▶ Given problem: Retype the passage on prescription under the Prescription Act from "[72]      It follows" up to and including "debtors have remained outside Namibia.", keeping every word and mark unchanged.

▶ Supplied text:
_ _ _ _

And paragraph (i) of subsec (1) of s 13 of Act 69 of 1969 provides:

 

‘the relevant period of prescription would, but for the provisions of this subsection, be completed before or on, or within one year after, the day on which the relevant impediment referred to in paragraph (a), (b), (c), (d), (e), (f), (g) or (h) has ceased to exist.’

 

[72]      It follows that in terms of s 13 (1) (b) of the Prescription Act, prescription cannot commence to run for as long as the debtor is outside Namibia. I have found previously that Metbank and World Eagle are foreign companies; and the counter-applicants’ uncontested version, which I accept, is that since the inception of the SME Bank they have remained outside Namibia. The applicants in the application have not placed any version before the court to counterpose the liquidators’ version. Therefore, I have no good reason not to accept the liquidators’ version as the truth. Thus, the liquidator’s right to claim the amounts only arose, at the earliest, upon liquidation; and the counter-application was instituted long before three years would have elapsed since the date of liquidation. Even then, and more important, as I have said, the debtors have remained outside Namibia.

_ _ _ _

▶ Data provided:

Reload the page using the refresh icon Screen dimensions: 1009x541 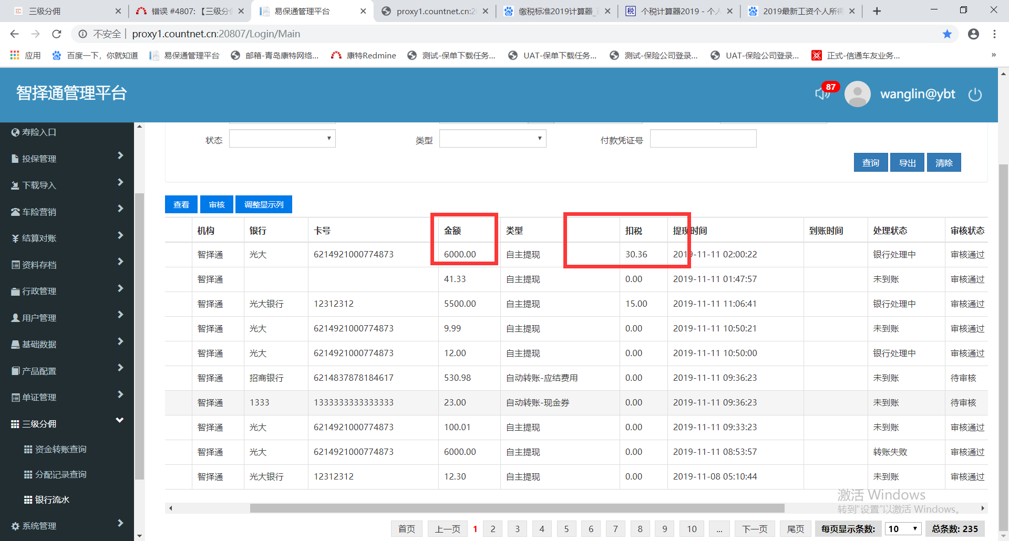[57, 34]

_ _ _ _

▶ Exercise result:
[72]      It follows that in terms of s 13 (1) (b) of the Prescription Act, prescription cannot commence to run for as long as the debtor is outside Namibia. I have found previously that Metbank and World Eagle are foreign companies; and the counter-applicants’ uncontested version, which I accept, is that since the inception of the SME Bank they have remained outside Namibia. The applicants in the application have not placed any version before the court to counterpose the liquidators’ version. Therefore, I have no good reason not to accept the liquidators’ version as the truth. Thus, the liquidator’s right to claim the amounts only arose, at the earliest, upon liquidation; and the counter-application was instituted long before three years would have elapsed since the date of liquidation. Even then, and more important, as I have said, the debtors have remained outside Namibia.